Dan aku berharap ... selayaknya namamu yang selalu kusebut dalam ingatanku, juga ada namaku yang selalu kau ucap kala kau merindu.

Ya, itu yang terakhir. Karena kini aku mulai tak merasakan apa-apa lagi. Aku tak mendengar apa-apa lagi. Semuanya mulai menggelap, dan aku tahu itu akhir waktu bagiku.

Dan ketika rasa lelah itu semakin berat, aku senang karena pada akhirnya aku menutup mata di dalam pelukanmu.

__________



Author's POV

Satu-persatu orang-orang itu mulai melangkah menjauh. Menyisakan beberapa orang yang tertinggal masih berdiri di sana. Menatap ke arah satu objek, yaitu sebuah nama yang tertulis sederhana di atas tumpukan gundukan tanah makam.

Aradi Paradima ...

Miranti duduk bersimpuh di antara makam suami dan anaknya. Wanita itu begitu terguncang dalam kesedihan, namun ia dapat menahannya. Sanggup menghadapi kenyataan di mana anaknya kini sudah meninggalkannya, tak berselang lama setelah kepergian suaminya.
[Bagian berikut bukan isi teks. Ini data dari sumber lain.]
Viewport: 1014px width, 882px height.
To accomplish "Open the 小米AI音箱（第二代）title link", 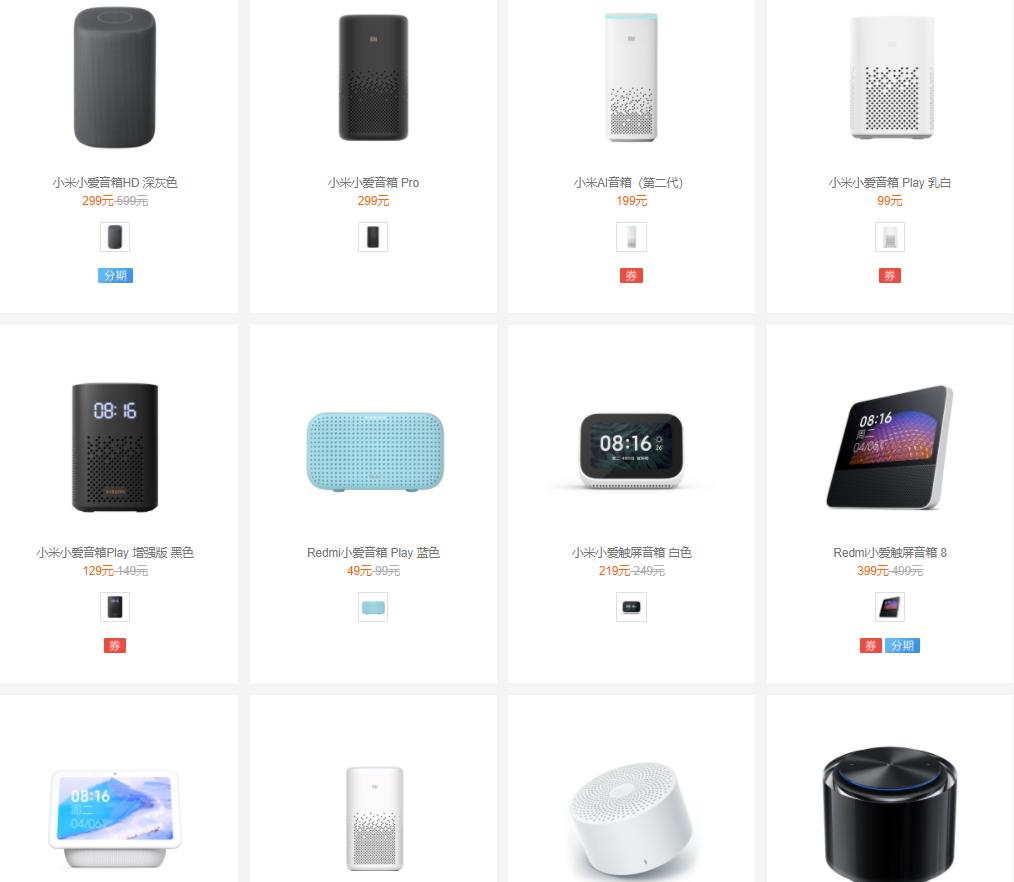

Hari itu, gerimis turun sejak pagi hingga sore. Dan Chara ingat ketika akhirnya rintik hujan itu berhenti, ia melihat pelangi di kejauhan.

"Apa yang kau lamunkan?" Tanya sebuah suara di samping Chara, membuyarkan lamunannya tentang kejadian dua minggu lalu.

Chara menoleh, dan menggeleng ke arah Lucian yang saat ini tengah memeluknya dari samping. "Hanya masih mengingat beberapa hal." Jawabnya sambil mencoba tersenyum.

Lucian tahu jika istrinya itu masih dirundung kesedihan, karena itu sebisanya lelaki itu berusaha untuk tidak membiarkan Chara sendirian dalam waktu yang lama. Karena saat ini, mereka berdua sedang saling sangat membutuhkan.

"Jangan bersedih lagi." Ujar lelaki itu. "Karena jika kau seperti ini, akulah yang paling merasa bersalah. Karena dia, mengorbankan dirinya untuk menyelamatkan aku."

Chara berbalik, mengusap wajah Lucian dengan pelan. "Aku sedih karena menyesali kita yang harus berpisah dengan Aradi melalui cara seperti itu. Bukan karena dia lebih memilih mengorbankan dirinya untuk menyelamatkanmu. Aku bahkan rela berlutut di kakinya untuk mengucapkan terima kasih karena telah menyelamatkan dirimu jika saja saat ini dia tidak ... dia tidak ... " Chara tak mampu melanjutkan ucapannya.

"Sthhh ... " Lucian mengusap setetes air mata Chara yang lolos dari pelupuknya. "Aku paham apa yang ingin kau katakan. Maaf karena telah membuatmu harus mengingatnya lagi." Lucian meraih Chara ke dalam pelukannya, kemudian mencium keningnya.

"Aku mencintaimu." Bisik Chara yang membuat Lucian semakin mengeratkan pelukannya. "Aku bersyukur kau selamat saat itu." Ujarnya sambil tersenyum bahagia.

"Sudah, jangan diingat lagi. Sekarang, kita hanya perlu melihat ke depan. Karena masalah tidak hanya ada di masa lalu. Akan ada banyak hal yang menyambut kita di masa depan Chara, bahkan mungkin saja lebih besar dari ini." Ujar Lucian yang diangguki Chara. "Sekarang, tersenyumlah. Acaranya akan segera dimulai."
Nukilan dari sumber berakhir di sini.